Somebody talks to somebody, and they call me in and pay my fee," the man said. "And I track the wolf. I don't make errors. I don't let the wolf know he's being tracked. I usually work alone. I make sure the wolf I kill is the wolf that's causing distress for people. I don't just kill wolves because I can. I find the right wolf and I do my business."
"I think all of them should just be killed. Every wolf. They all eventually will come down to the sheep. That's what I think," the boy said.
"That would be wrong," the man said, looking the boy in the eye. "What if a man killed another man? Should all men be killed because that one man did wrong? Of course not."
"We're talking wolves, not men."
"Some men are wolves," the man said.
When they had crossed into the deep forest, the man thought for sure the wolf was near. He motioned for the boy to remain silent and at the ready. The man pointed toward the ramble up ahead, overgrown with dead vines.
He gave the signal for the boy to step ahead of him.
The boy raised his rifle up. He stepped slowly between the rocks and trees.
Breaking the silence, the man said, "I was wrong. It's not him."
The boy glanced back at him. His face gleamed bright red with sweat. "How do you know?"
"It's a bitch," the man said. "Heavy with cubs. I don't hunt like that."
The boy moved forward. The man raised his rifle and shot it into the air above the boy's head.
Birds flew out from the underbrush, and the boy turned around in anger.
At camp that night, the boy said, "You did
that to scare me."
The man nodded. "We are after one wolf only. We don't shoot any others."

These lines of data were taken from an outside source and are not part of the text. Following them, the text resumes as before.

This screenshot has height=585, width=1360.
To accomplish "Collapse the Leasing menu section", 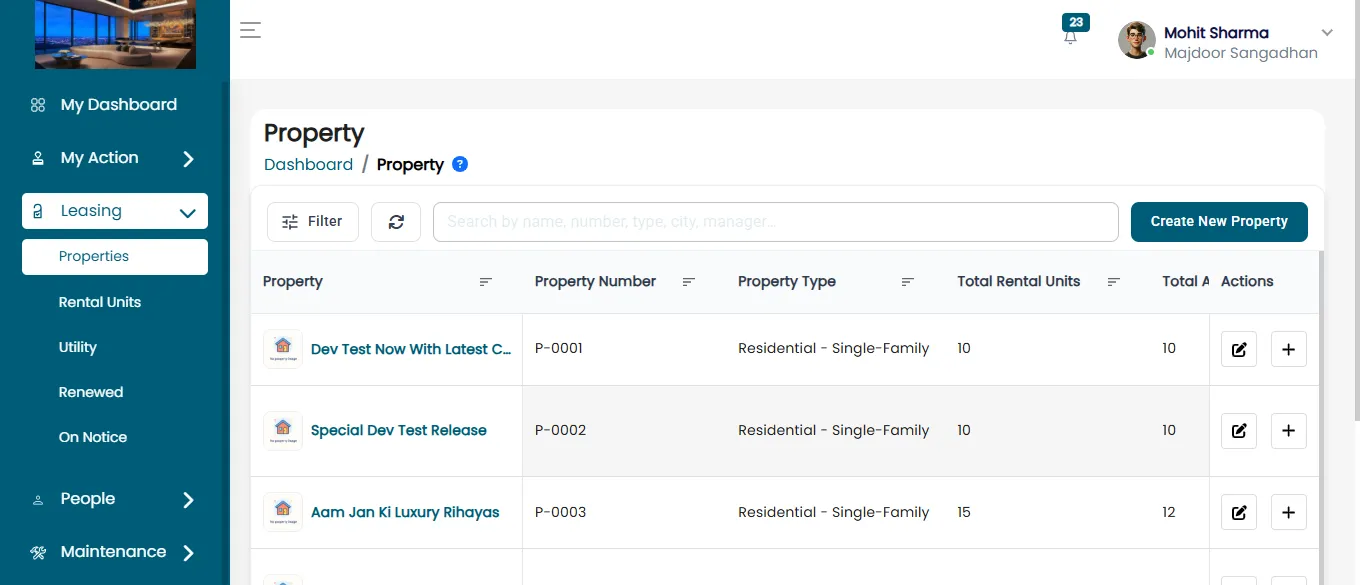I will click(115, 211).
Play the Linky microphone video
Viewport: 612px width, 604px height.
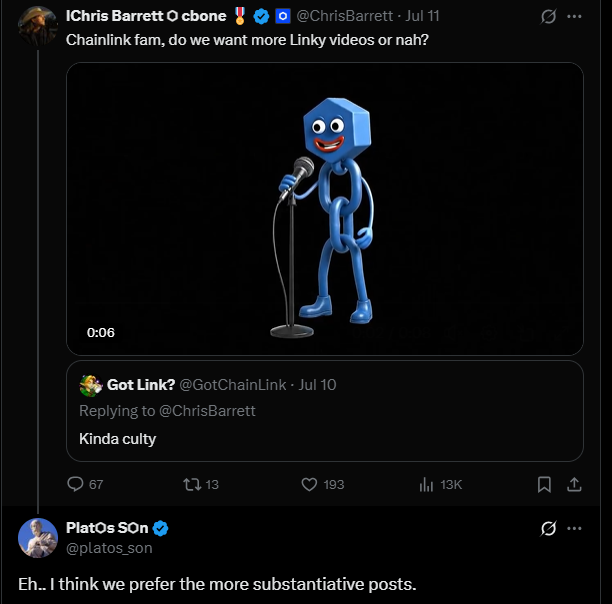[x=324, y=208]
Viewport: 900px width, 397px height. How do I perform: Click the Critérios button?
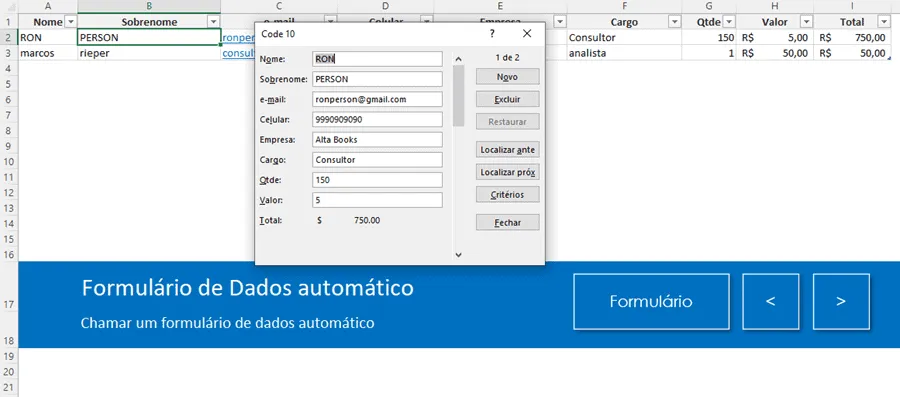click(x=507, y=194)
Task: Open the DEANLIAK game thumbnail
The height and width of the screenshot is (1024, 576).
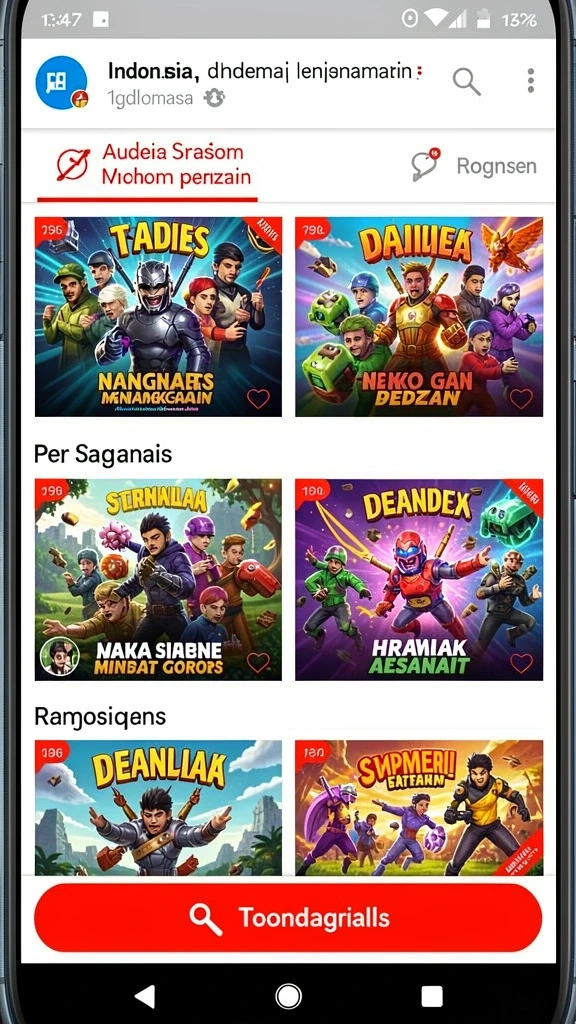Action: [159, 808]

"How do you know she wasn't the wolf?"
"I know the wolf is male. I know its size. I know the color of its coat. And I know its track. This was not the wolf."
"I say kill them all," the boy said.
"You're not a hunter if that's how you feel," the man said. "You may win a hundred trophies, son, but a hunter does not wish to kill them all."

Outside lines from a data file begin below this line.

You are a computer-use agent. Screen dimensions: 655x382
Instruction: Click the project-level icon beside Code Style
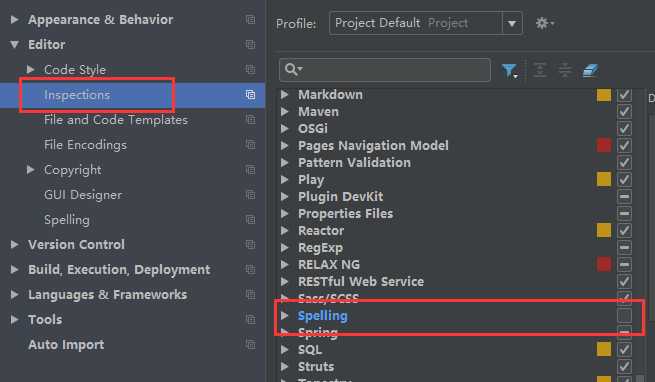coord(250,69)
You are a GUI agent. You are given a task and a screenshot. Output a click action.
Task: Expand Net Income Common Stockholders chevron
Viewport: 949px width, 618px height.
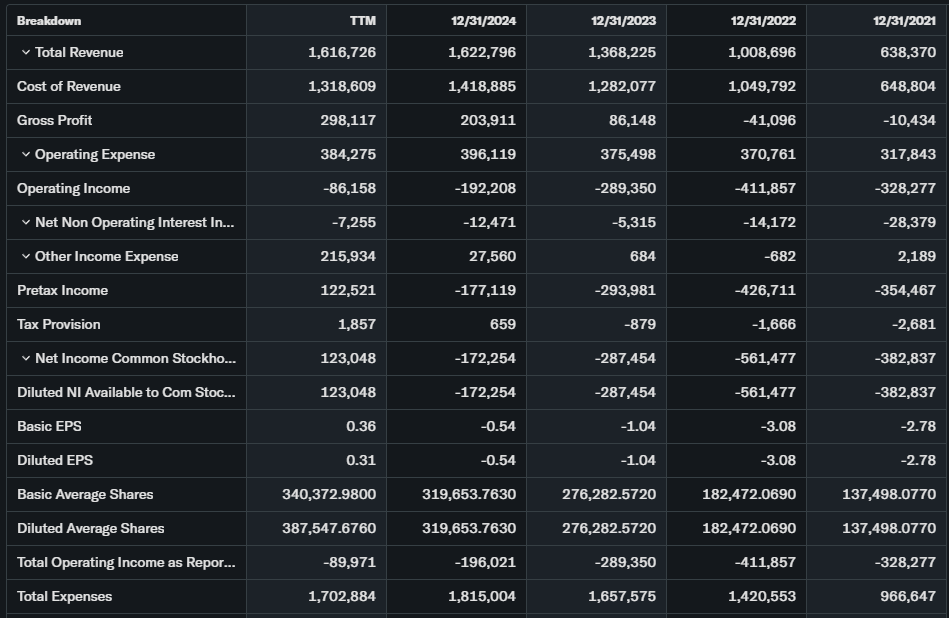[x=25, y=359]
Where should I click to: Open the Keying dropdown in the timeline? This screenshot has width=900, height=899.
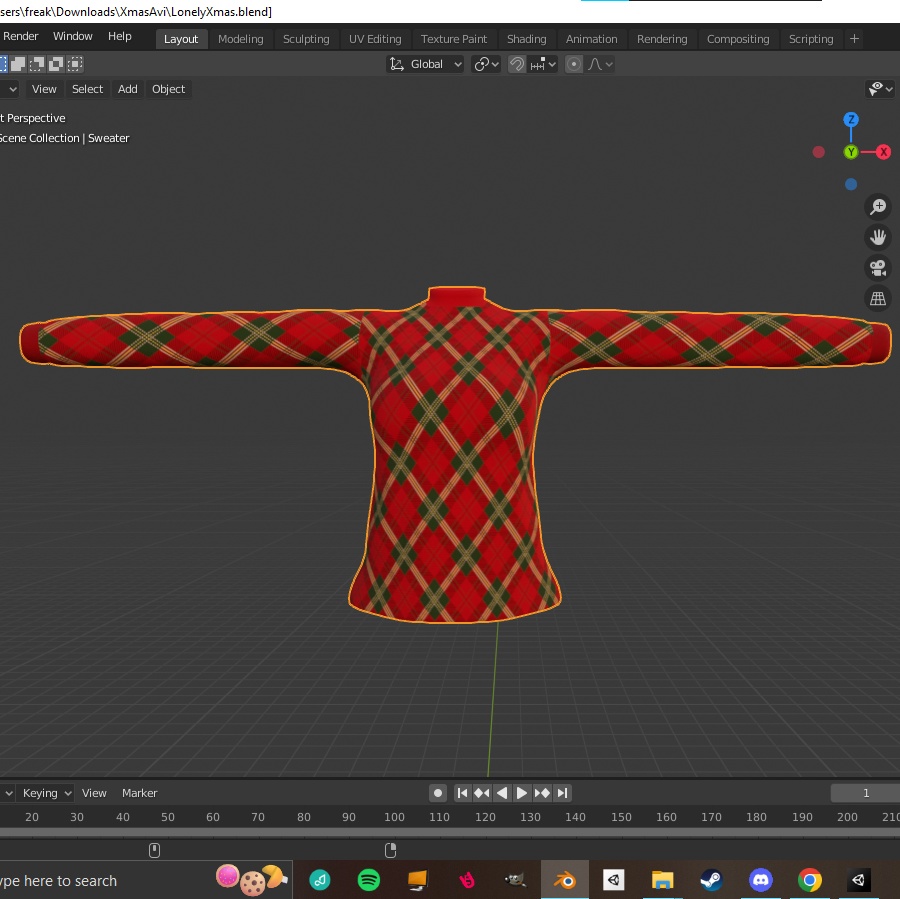(38, 792)

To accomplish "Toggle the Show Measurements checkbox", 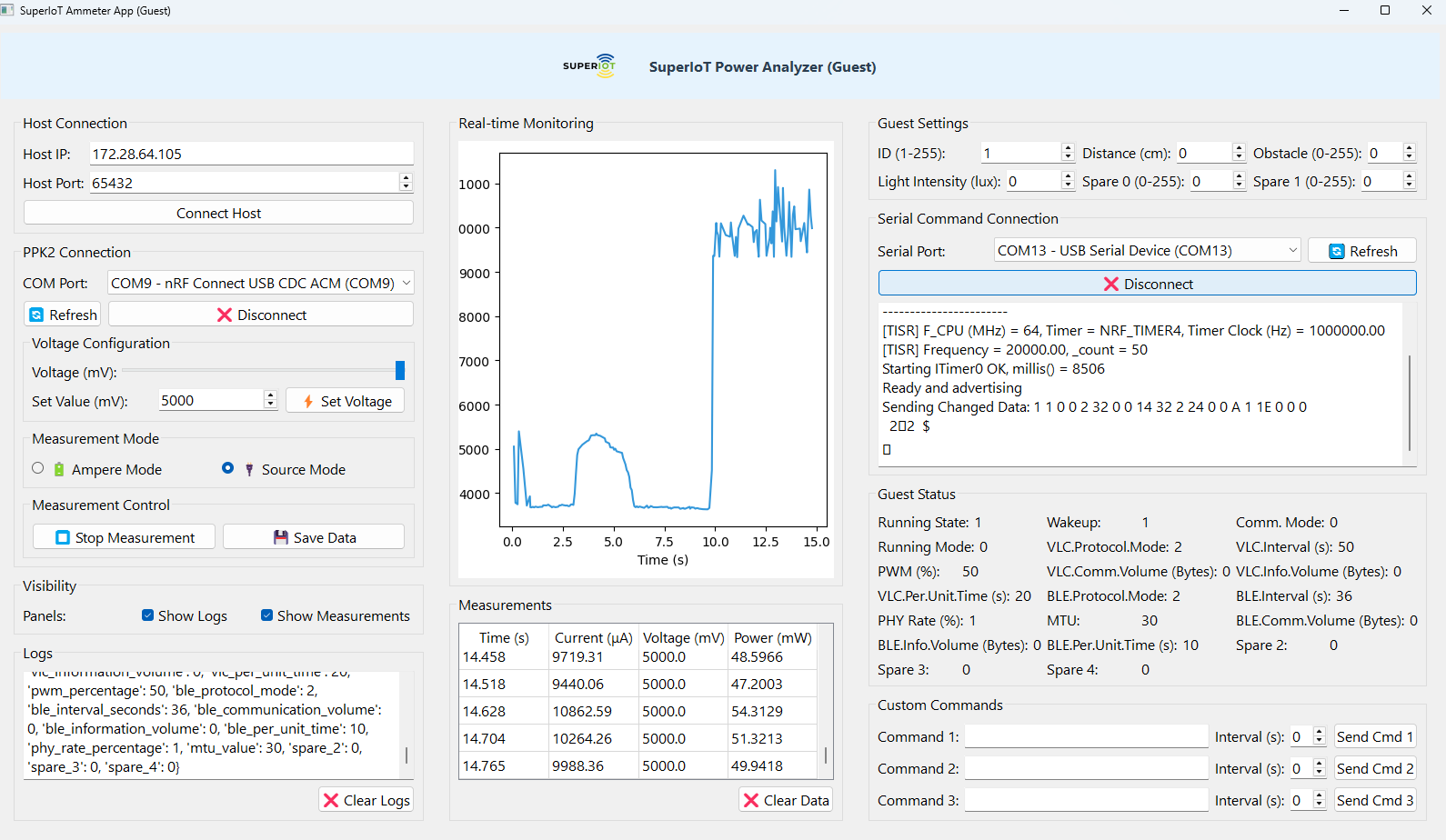I will click(x=267, y=615).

"I hate wolves," the boy said. "I'm tired. I want to go home. The food is awful. Your coffee's awful. I want to be in my bed. At home."
"I know you do," the man said. "You shouldn't have come with me. But here you are. Make the best of it. We'll have him soon." After a moment, the man asked, "Why did you come?"
"I owe it to him. The rancher."
"What do you owe him?"
"I made a mistake once, on his ranch. With him. I need to make it right."
"Mistakes can be forgiven," the man said. "But it's not good to make them."
The boy's lip turned up into a snarl. "That was a mistake. What you did today. Shooting like that. Warning the wolf. He was probably nearby."
"Everyone makes mistakes."
"I bet when they hired you..."
"They?" the man asked.
"The people in town. The ranchers. I bet when they hired you they thought you'd have this done fast. They sent me to learn from you, I bet. Learn. What I learned so far is you worry about wolves too much."
"I wasn't hired by people. I was hired by a person."
The boy thought about this for a moment, and seemed to chew on it. "The rancher was good to me once, but that changed. Maybe it was the wolf attacking his stock. Maybe it was something else."
"You see him as a rancher. I know him as a man who lost his only daughter."
The boy went silent for several minutes. The man watched him.
Then, the boy said, "Not my fault, either."
"I believe you," the man said.
"I didn't do that to her," the boy said.
"I believe you," the man said. "But he hired me to track this wolf. You came along because he wanted you to know what it meant to track a wolf. That's all."